- GOAL OF THE EXERCISE:
Transcribe the material from its first line onward, ending with the line that contains "is (1449, 778)." and adding nothing beyond it.

━━━ GIVEN DATA

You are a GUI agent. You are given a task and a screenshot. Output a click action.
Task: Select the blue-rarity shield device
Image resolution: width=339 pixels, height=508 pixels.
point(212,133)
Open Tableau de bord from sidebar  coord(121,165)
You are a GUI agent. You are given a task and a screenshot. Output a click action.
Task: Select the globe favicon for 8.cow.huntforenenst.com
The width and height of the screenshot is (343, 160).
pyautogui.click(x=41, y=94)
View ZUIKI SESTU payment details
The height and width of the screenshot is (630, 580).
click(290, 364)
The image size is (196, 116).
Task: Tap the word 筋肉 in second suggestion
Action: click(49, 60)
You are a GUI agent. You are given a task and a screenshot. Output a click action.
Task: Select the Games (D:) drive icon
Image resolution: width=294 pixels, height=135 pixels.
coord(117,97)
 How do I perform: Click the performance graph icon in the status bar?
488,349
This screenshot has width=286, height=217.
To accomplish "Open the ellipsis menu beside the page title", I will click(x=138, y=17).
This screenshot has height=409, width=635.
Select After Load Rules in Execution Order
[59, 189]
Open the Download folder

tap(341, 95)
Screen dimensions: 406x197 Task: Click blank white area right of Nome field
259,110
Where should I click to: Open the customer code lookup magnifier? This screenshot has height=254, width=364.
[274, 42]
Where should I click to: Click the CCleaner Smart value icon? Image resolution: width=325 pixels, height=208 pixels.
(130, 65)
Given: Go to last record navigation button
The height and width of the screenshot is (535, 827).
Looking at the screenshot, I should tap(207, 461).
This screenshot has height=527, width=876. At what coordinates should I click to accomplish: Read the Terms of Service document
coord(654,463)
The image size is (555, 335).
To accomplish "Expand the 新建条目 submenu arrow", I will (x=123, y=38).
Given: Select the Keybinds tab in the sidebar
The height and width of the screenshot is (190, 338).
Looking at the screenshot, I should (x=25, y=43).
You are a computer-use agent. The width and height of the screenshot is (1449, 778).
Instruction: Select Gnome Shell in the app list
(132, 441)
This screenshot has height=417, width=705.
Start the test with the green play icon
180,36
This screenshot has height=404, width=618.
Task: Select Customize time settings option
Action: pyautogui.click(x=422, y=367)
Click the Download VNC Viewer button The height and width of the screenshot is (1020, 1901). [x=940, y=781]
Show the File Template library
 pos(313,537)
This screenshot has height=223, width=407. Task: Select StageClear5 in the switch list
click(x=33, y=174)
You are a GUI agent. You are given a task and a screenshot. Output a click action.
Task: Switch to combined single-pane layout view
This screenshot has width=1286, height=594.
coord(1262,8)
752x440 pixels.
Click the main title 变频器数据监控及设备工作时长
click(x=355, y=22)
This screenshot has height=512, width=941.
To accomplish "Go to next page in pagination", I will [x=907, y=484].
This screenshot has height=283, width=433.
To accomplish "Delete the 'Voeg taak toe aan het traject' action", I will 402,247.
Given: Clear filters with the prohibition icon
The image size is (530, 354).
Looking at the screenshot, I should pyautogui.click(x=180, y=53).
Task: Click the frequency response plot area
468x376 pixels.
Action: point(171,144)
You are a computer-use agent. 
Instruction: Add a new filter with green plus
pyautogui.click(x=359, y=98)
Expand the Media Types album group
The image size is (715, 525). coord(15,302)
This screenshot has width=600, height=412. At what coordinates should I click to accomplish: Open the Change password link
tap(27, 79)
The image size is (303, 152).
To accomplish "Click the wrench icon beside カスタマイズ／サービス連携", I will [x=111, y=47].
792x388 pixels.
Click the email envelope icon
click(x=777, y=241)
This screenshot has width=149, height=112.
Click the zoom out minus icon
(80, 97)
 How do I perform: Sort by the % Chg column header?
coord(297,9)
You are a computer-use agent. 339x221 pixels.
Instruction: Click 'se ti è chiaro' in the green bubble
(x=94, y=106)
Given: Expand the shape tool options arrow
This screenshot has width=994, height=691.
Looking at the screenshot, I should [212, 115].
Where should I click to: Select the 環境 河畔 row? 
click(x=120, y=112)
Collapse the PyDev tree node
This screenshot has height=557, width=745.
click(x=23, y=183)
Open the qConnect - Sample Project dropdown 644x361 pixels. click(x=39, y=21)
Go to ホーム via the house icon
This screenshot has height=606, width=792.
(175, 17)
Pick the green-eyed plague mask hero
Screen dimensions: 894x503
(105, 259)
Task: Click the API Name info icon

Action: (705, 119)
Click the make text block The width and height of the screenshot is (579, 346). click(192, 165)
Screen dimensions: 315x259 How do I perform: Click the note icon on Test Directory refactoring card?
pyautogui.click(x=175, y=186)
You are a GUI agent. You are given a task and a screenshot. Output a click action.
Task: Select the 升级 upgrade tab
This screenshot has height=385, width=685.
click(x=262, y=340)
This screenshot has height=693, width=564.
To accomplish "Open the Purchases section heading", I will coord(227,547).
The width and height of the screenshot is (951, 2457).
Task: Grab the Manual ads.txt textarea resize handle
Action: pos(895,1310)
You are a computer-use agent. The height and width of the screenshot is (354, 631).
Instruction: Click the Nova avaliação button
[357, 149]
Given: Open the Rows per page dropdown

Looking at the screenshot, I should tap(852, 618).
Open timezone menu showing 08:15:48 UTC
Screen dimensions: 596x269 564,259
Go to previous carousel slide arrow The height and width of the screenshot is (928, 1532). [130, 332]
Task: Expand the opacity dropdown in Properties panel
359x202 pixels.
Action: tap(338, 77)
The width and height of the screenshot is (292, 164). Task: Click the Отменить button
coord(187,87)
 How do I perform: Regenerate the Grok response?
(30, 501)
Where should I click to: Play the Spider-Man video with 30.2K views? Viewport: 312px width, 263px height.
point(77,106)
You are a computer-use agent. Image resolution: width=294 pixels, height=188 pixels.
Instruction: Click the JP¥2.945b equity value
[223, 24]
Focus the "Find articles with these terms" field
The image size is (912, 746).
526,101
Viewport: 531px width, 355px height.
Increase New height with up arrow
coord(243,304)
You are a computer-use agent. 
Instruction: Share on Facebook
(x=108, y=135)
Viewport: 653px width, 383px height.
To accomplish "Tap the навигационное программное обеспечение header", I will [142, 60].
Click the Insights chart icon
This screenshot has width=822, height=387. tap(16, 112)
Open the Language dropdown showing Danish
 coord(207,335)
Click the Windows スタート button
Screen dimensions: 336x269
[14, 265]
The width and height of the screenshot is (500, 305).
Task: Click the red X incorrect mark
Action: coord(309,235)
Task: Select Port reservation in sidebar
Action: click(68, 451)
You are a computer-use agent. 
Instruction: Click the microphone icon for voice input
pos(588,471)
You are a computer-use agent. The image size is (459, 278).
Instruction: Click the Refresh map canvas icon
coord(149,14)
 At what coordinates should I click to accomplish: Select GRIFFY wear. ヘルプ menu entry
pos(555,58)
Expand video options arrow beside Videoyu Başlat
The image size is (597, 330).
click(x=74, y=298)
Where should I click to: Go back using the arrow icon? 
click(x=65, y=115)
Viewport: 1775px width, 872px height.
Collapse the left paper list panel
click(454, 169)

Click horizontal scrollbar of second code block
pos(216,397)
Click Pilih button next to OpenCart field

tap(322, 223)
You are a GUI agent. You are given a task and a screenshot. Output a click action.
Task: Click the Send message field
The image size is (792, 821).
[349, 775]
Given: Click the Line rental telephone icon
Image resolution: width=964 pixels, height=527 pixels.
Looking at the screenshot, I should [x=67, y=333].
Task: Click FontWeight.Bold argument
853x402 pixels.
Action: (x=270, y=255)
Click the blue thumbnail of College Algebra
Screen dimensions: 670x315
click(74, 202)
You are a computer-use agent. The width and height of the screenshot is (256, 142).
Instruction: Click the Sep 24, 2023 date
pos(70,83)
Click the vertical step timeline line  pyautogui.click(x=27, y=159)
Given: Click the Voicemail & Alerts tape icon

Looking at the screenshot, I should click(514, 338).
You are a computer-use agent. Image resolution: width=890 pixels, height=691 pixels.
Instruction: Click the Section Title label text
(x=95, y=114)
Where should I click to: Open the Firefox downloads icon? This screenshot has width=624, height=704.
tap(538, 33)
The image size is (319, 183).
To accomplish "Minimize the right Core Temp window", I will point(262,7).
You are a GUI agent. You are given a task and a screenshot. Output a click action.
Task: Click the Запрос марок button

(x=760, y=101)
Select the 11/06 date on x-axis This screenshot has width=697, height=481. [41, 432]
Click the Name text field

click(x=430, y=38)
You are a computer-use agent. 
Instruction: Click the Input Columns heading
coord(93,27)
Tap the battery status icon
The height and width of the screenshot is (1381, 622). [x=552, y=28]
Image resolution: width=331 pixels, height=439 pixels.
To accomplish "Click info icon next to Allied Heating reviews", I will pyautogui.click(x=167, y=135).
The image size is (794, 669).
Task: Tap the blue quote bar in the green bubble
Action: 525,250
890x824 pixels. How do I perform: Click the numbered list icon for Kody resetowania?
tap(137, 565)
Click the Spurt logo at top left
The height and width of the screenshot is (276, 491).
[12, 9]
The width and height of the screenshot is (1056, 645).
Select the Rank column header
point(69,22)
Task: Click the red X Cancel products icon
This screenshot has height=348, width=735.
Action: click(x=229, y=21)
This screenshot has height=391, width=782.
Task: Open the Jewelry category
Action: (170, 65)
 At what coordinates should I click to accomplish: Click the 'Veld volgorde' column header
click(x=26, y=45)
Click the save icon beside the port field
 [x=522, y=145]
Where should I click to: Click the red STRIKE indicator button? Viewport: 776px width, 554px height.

━━━━━━

- TASK ANSWER:
You are a GUI agent. You are given a task and a screenshot. Output a click action.
Task: Select the blue-rarity shield device
Image resolution: width=339 pixels, height=508 pixels.
point(212,133)
Open Tableau de bord from sidebar  coord(121,165)
You are a GUI agent. You are given a task and a screenshot. Output a click action.
Task: Select the globe favicon for 8.cow.huntforenenst.com
The width and height of the screenshot is (343, 160).
pyautogui.click(x=41, y=94)
View ZUIKI SESTU payment details
The height and width of the screenshot is (630, 580).
click(290, 364)
The image size is (196, 116).
Task: Tap the word 筋肉 in second suggestion
Action: click(49, 60)
You are a GUI agent. You are given a task and a screenshot. Output a click action.
Task: Select the Games (D:) drive icon
Image resolution: width=294 pixels, height=135 pixels.
coord(117,97)
 How do I perform: Click the performance graph icon in the status bar?
488,349
This screenshot has width=286, height=217.
To accomplish "Open the ellipsis menu beside the page title", I will click(x=138, y=17).
This screenshot has height=409, width=635.
Select After Load Rules in Execution Order
[59, 189]
Open the Download folder

tap(341, 95)
Screen dimensions: 406x197 Task: Click blank white area right of Nome field
259,110
Where should I click to: Open the customer code lookup magnifier? This screenshot has height=254, width=364.
[274, 42]
Where should I click to: Click the CCleaner Smart value icon? Image resolution: width=325 pixels, height=208 pixels.
(130, 65)
Given: Go to last record navigation button
The height and width of the screenshot is (535, 827).
Looking at the screenshot, I should tap(207, 461).
This screenshot has height=527, width=876. At what coordinates should I click to accomplish: Read the Terms of Service document
coord(654,463)
The image size is (555, 335).
To accomplish "Expand the 新建条目 submenu arrow", I will (x=123, y=38).
Given: Select the Keybinds tab in the sidebar
The height and width of the screenshot is (190, 338).
Looking at the screenshot, I should (x=25, y=43).
You are a computer-use agent. The width and height of the screenshot is (1449, 778).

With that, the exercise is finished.